The majority of public services provided to citizens remain the reponsibility of local authorities. But currently they are "hugely fragmented", according to Graham Colclough, Vice President of Global Cities and Regional Government for CAP Gemini, a business consultancy. Colclough was speaking at the 'Government Leaders Forum – Europe' organised by the American giant in Berlin on 22-23 January.
In a recent report commissioned by Microsoft, CAP Gemini highlighted that half of public spending in Europe is delivered locally. At the same time, the online services provided vary considerably among European countries and regions, with a gap of "around 50% among the first and last".

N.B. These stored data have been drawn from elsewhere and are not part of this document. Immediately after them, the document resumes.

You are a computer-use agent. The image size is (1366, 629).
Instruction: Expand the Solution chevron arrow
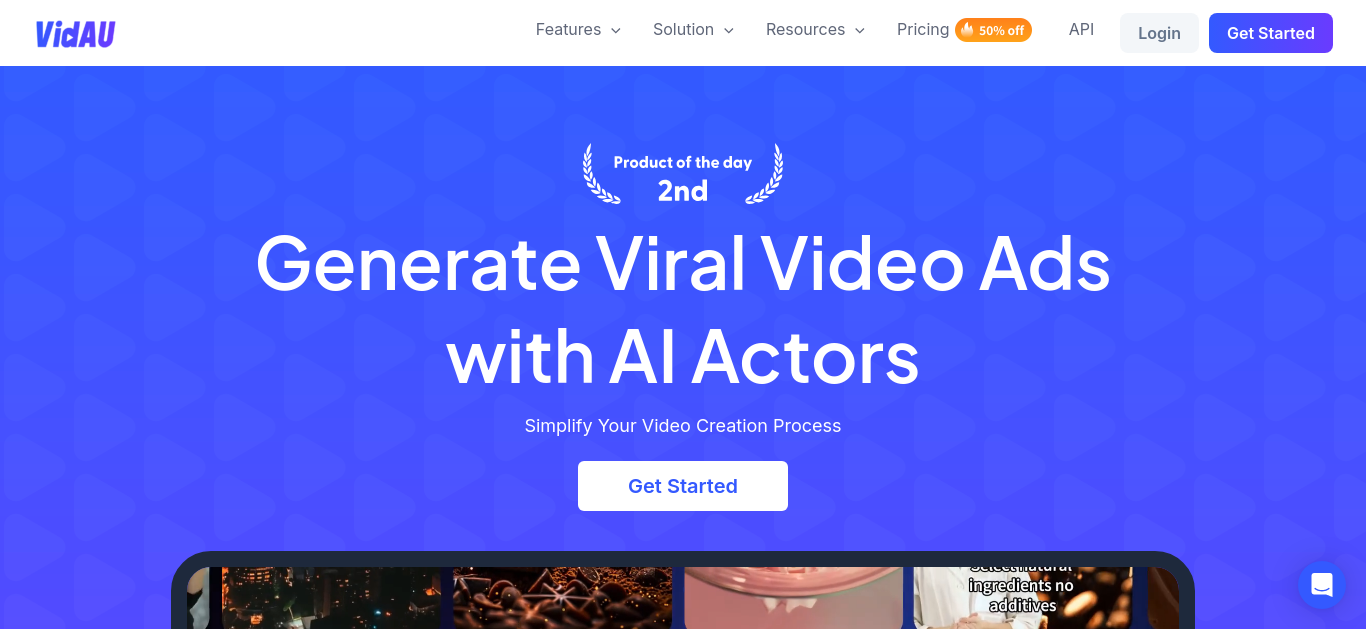tap(729, 31)
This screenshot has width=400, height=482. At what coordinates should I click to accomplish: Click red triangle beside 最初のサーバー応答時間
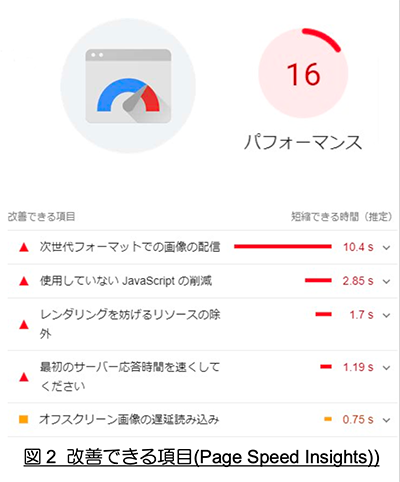[x=24, y=377]
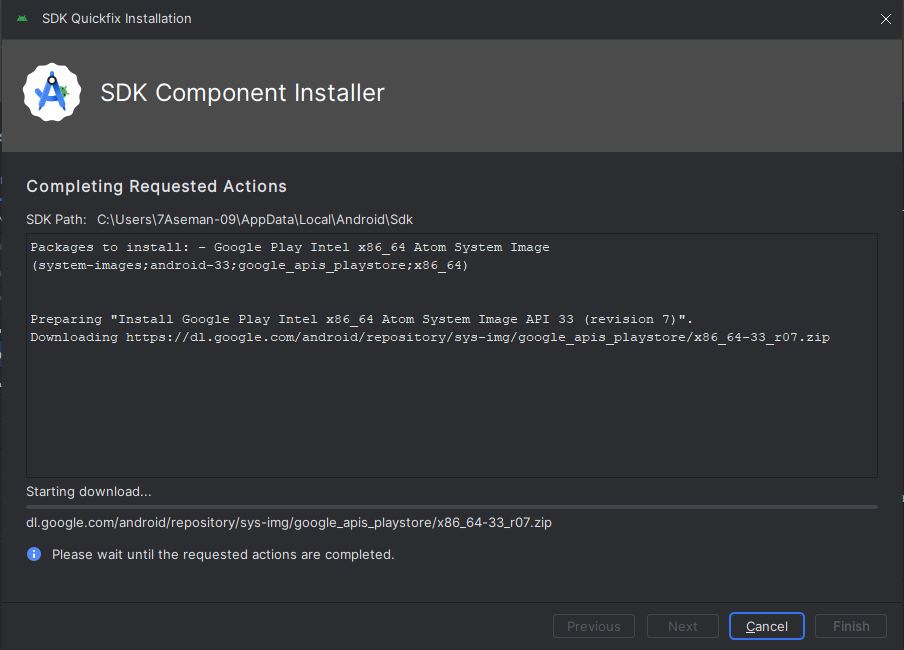Select the SDK Path text
This screenshot has width=904, height=650.
point(255,219)
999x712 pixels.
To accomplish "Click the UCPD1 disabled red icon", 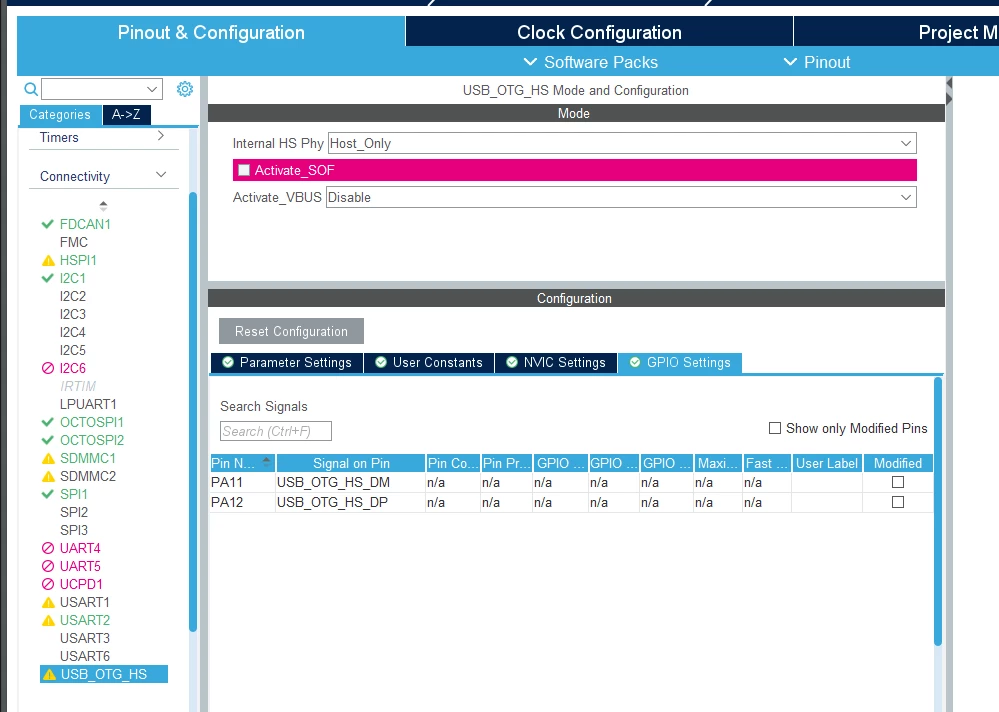I will tap(48, 584).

The Commission considers reducing this fragmentation as essential to increasing cooperation between public authorities, with 'interoperability' the keyword. Indeed, Brussels is progressing in this direction with the launch, scheduled for May 2008, of the SEMIC platform aimed at harmonising the format and content of online public services.
Microsoft is also approaching the problem with a new range of software, the Citizen Service Platform (CSP), launched at the Berlin conference. The idea is to facilitate cooperation by offering the same products to everybody, as has already occurred in offices and households worldwide with its Windows operating system.

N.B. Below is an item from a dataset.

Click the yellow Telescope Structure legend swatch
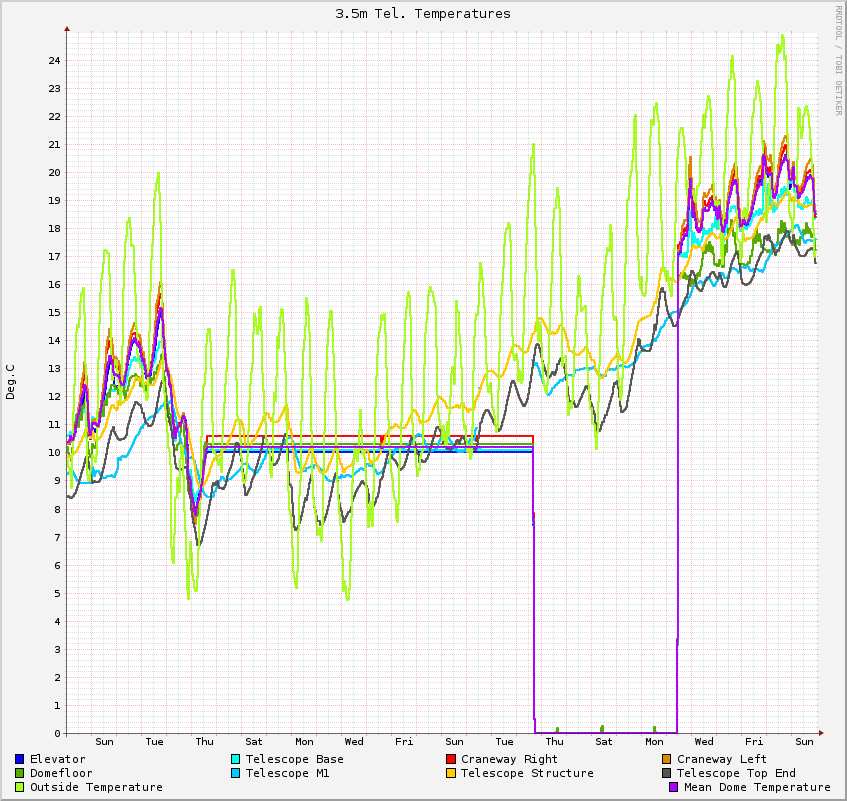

"This kind of application is very, very easy to build, and so having that as a standard platform for people to start with will mean that you can execute on projects within a matter of months instead of years", Microsoft chairman Bill Gates said yesterday speaking in Berlin at the GLF.
Microsoft insists that the new platform will guarantee interoperability. Indeed, it is designed to be used by public authorities in conjunction with the other software currently at their disposal. But even if smaller operators do not question its interoperability, there may be a new cause for concern for Microsoft's main competitors in this sector, IBM and Oracle.
Last week, the European Commission opened a new probe against Microsoft to assess the interoperability of its Office Suite, several server products and the programming language .NET (see Euractiv 15/01/2008) following a complaint filed by ECIS, whose members include Oracle and IBM.